From the Editor: “Keep Those Ideas Coming!”
Provost Lisa Makes the Case for Senate Committees
—David Waldstreicher, Faculty Herald Editor
University committee work is always a hard sell, even in the best of times. And under a merit pay system that is organized, rightly, by department and college, and which privileges scholarship over service, Senate committee work is not exactly “incentivized” at Temple.
This is why Provost Lisa Staiano-Coico’s case for the importance of the Faculty Senate and its committees deserves special attention.
The Provost has made it clear that she believes service is “meritable”: deans and department merit committees need to get the word.
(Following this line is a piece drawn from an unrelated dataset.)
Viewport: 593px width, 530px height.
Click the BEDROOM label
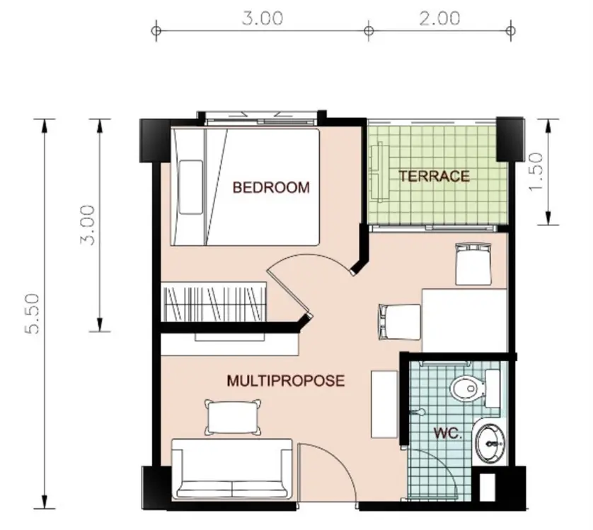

More importantly, at the Nov. 18th Representative Senate meeting, the Provost made the best possible case for the current and future – not past—effectiveness of University Senate through its committees.
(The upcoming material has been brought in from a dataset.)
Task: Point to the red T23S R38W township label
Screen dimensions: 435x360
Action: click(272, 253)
Four new initiatives from the Provost’s office, she noted, came directly out of recommendations made by Senate committees:
1. The Provost chose to take the recommendations of the Honors Oversight Committee to expand the current Honors program and set up a system of faculty fellows. (Ruth Ost, director of the Honors Program, will describe these plans in our next issue.)
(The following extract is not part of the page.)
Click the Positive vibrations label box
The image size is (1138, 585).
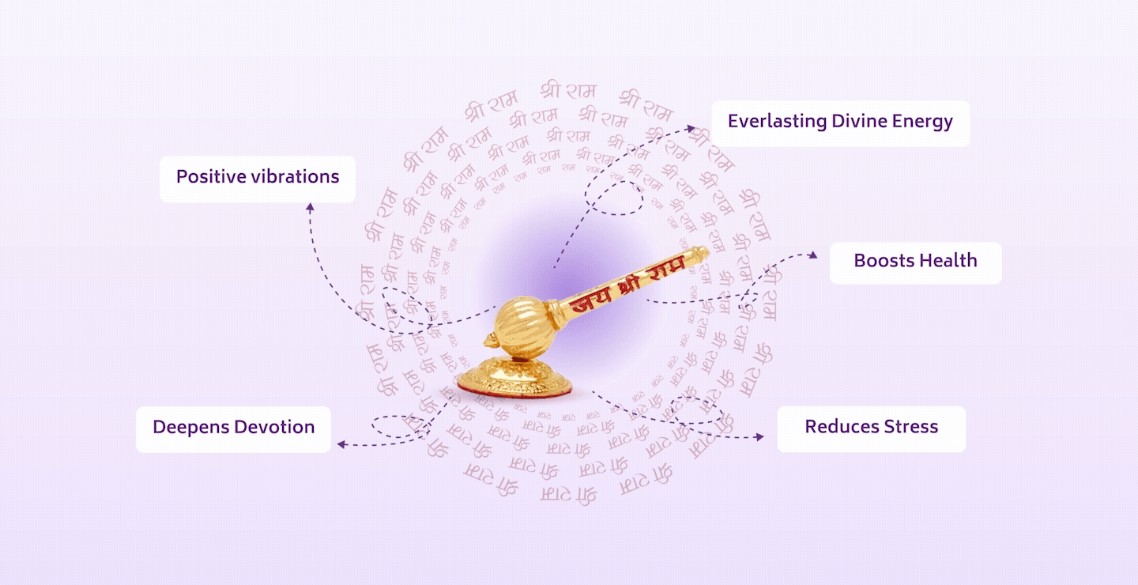pos(257,179)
2. The Community-Based Learning initiative, headed by Eli Goldblatt, which is already well under way – and discussed in Eli’s article in this issue of the Faculty Herald.
3. The creation in July 2009 of the Academic Center for Research on Diversity (ACCORD) came out of recommendations from the Committee on the Status of Faculty of Color.
4. The development of the CARE team – an administrative, faculty and professional working group which, according to its website, “receives referrals pertaining to students of concern, collects additional information, and then identifies and enacts appropriate strategies for addressing the situation.” See Betsy Leebron-Tutelman's description in this issue.
The message is clear. The Senate is a workshop for ideas; it helps focus issues that lead to programmatic change. When the Provost ended her presentation by saying “Keep those ideas coming!” – in the best and most literal sense, the most truly intellectual appeal I’ve heard an administrator make – she wasn’t talking about an electronic suggestion box or even advancing our research. She was talking about the good (and to be blunt, funded) ideas coming out of Senate committees.
Currently the Senate is considering a change to its by-laws in order to prevent quorum calls like those that prevented the Senate from passing a resolution last year. Whatever the results of the hard work of the Senate to devise a satisfactory solution, the faculty might consider an analogy. In the U.S. Congress, much of the power resides less in legislation than in the committees that not only frame resolutions but also frame agendas and advise the executive branch.
Senate committees are not just for senators. The 104 current representative senators could not fill all the committee slots even if they wished to do so. Serving on a Senate committee is at present the most effective way to get involved beyond one’s college – and perhaps, also, the best way for faculty, individually and collectively, to influence the future of the university.